Paksitan Press Foundtion

Artist Nazia Ejaz exhibits her work in Karachi

Pakistan Press Foundation

Studied at the National College of Arts in Lahore and the SLADE School of Fine Art in London, now living in Australia, artist Nazia Ejaz has shown her work locally and internationally. Her work explores her connection with Pakistan as she looks to establish a relationship with a new landscape. She exhibited her paintings in Karachi recently.

“The inspiration for these paintings comes from Pakistan – its poetry, colours and music – the warmth and resilience of its people – the popular culture – the noise and drama of everyday life. Finding myself, now in a new country, I need to look back to connect forward. I am ultimately looking to find my own place in this new landscape. But what does one carry forward – and what does one shed from ones past and traditions – what is truly valuable?” Nazia says.

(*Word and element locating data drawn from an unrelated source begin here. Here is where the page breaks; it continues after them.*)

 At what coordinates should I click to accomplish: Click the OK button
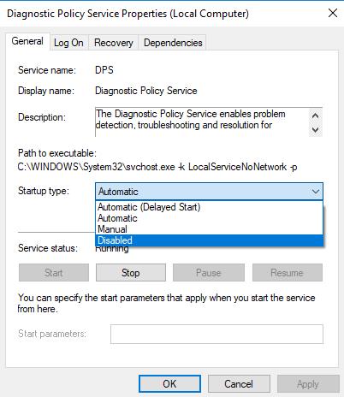point(169,384)
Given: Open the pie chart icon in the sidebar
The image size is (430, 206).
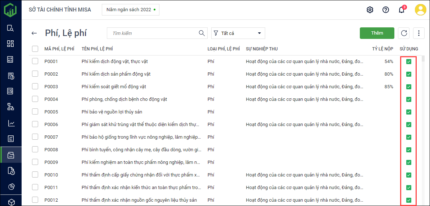Looking at the screenshot, I should (x=11, y=187).
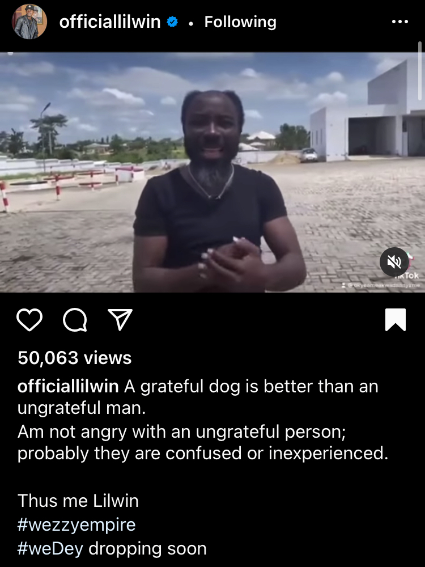The height and width of the screenshot is (567, 425).
Task: Open officiallilwin username in caption
Action: 68,386
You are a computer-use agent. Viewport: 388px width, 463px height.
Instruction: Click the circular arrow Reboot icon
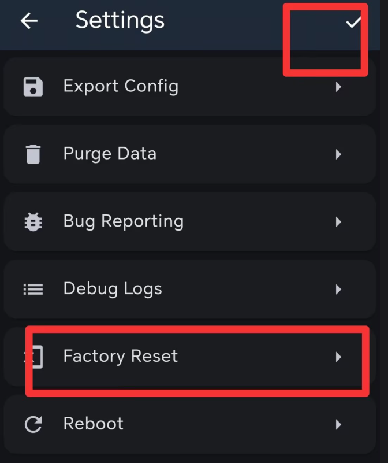click(x=33, y=424)
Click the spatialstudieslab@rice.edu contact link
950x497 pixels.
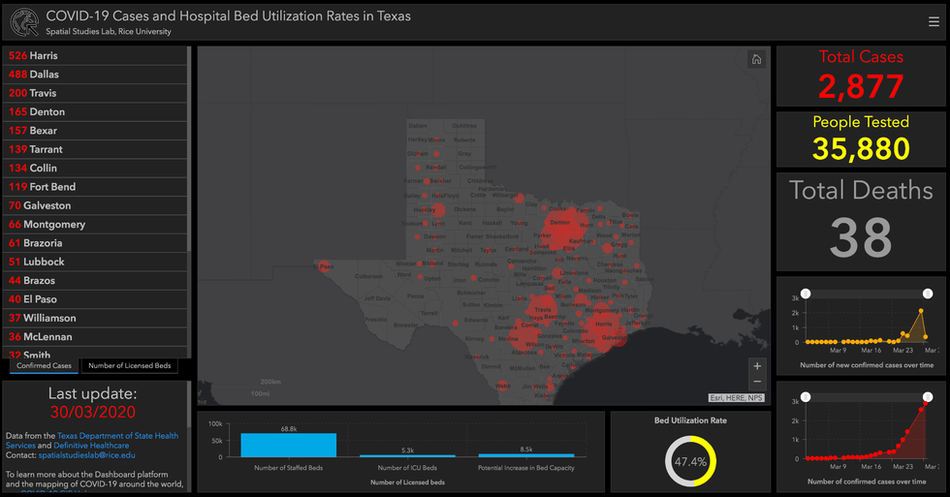(93, 454)
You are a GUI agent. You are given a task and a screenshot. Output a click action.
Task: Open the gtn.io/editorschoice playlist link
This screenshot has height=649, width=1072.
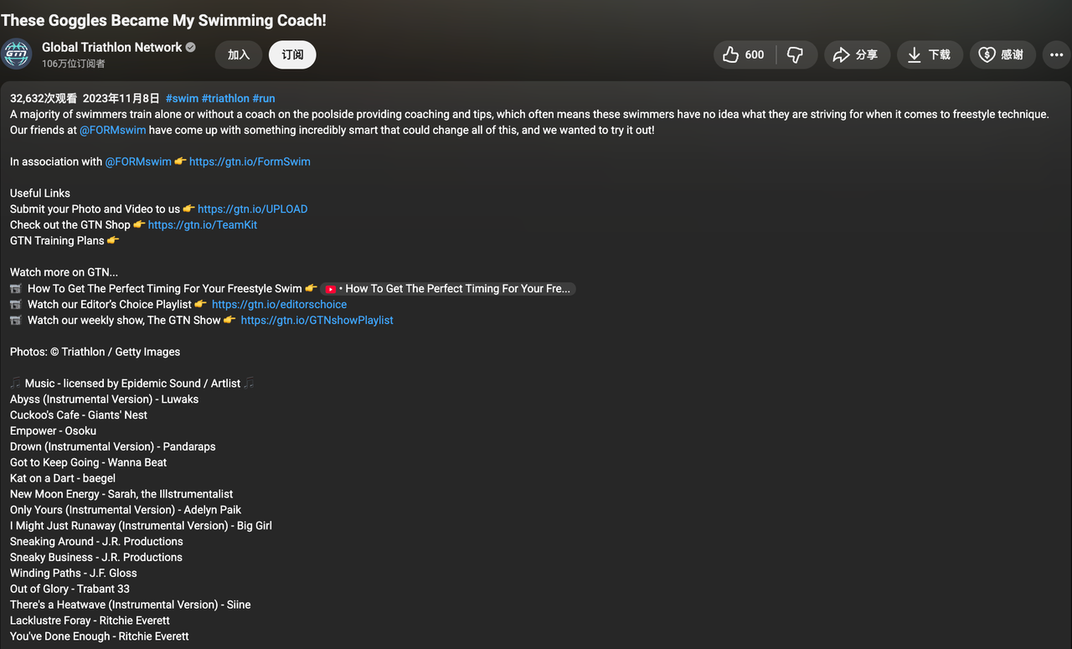pyautogui.click(x=279, y=305)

“I have tried to represent in these paintings, the fragmentation that accompanies this process of loss and assimilation. The stylised cityscapes are deconstructed and recomposed. These tightly choreographed concrete labyrinths oscillate between realism and abstraction and are meant to direct the gaze of the viewer to wander the streets. Searching perhaps, for something recognisable through the crowded yet still and deserted vastness. The rickshaw paintings are a symbol of Pakistan, of the people – this motif is at times indistinguishable from myself.

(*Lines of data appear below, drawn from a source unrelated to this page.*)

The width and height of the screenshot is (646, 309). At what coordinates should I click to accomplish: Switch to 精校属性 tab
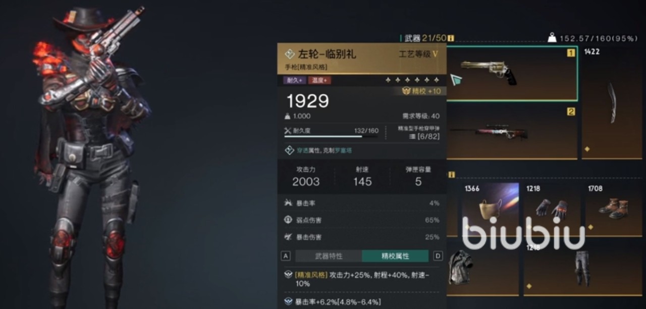395,256
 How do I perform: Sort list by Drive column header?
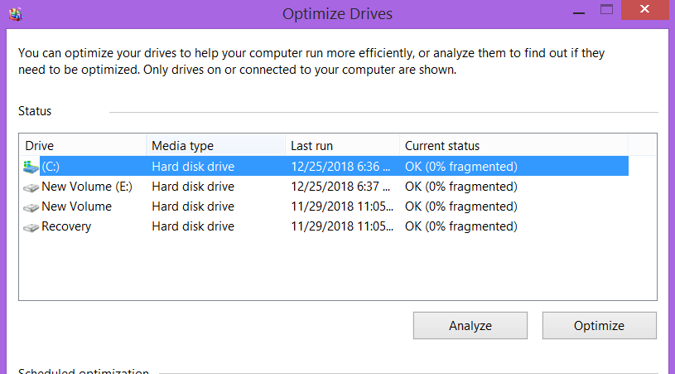click(x=84, y=146)
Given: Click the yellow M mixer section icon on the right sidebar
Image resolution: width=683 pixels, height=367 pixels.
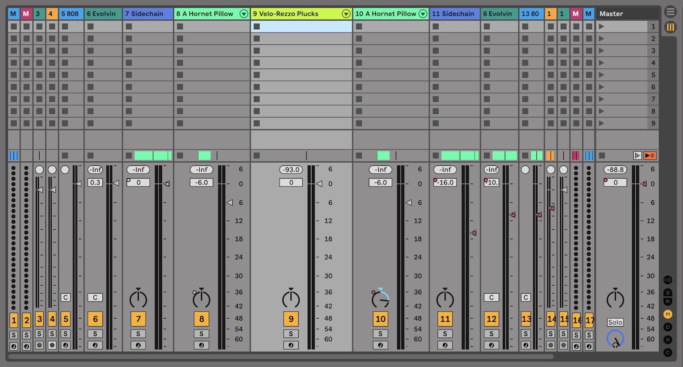Looking at the screenshot, I should click(x=668, y=315).
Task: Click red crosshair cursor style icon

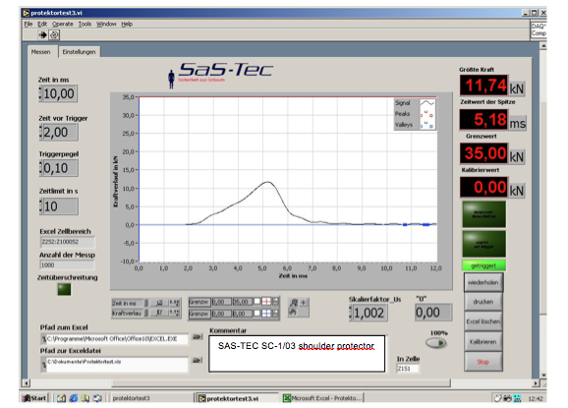Action: point(266,302)
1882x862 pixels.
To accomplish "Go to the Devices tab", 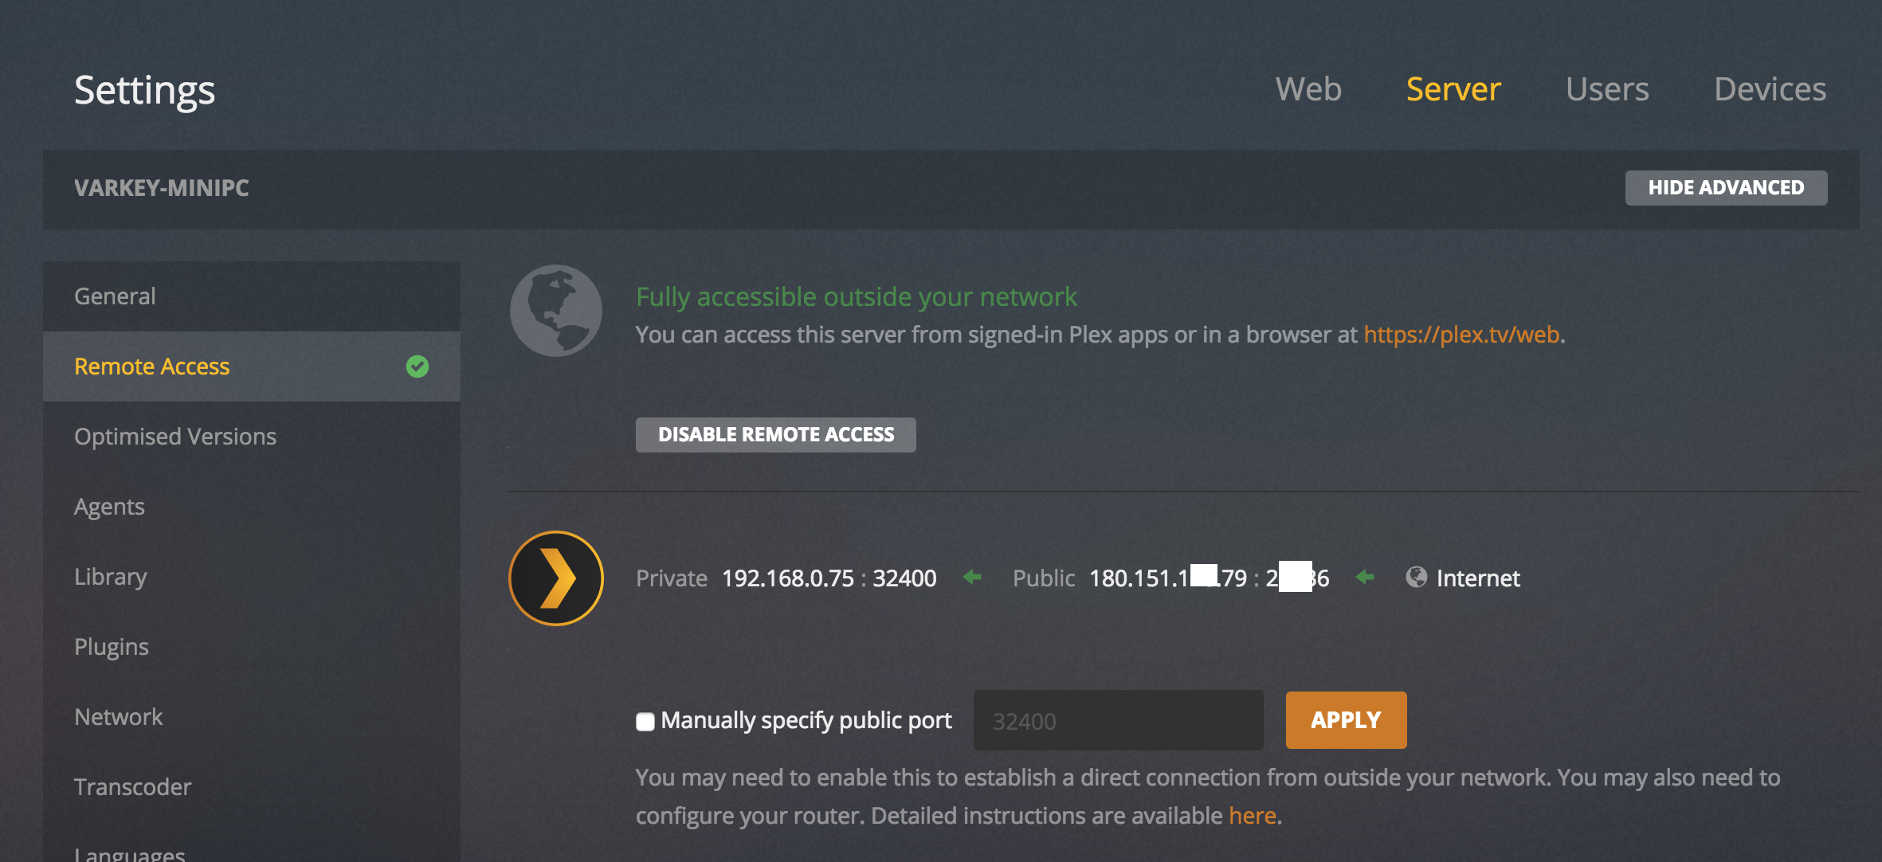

These vehicles are not very different from portraits and have vibrantly colourful personalities, like the thriving middle classes they transport. They are loud, noisy, crowded, polluting, festive, sad, improvised, uncomfortable, fragile, comfortingly intimate and sometimes broken but always cheerful. The frames around the rickshaws are decorated in traditional chammak patti sticker designs, widely used in the decoration of urban public transportation. They refer to a migrant history, the embellishment of temporary and transient spaces while assigning boundaries to these images, acknowledging a distance from their subject,” she explained.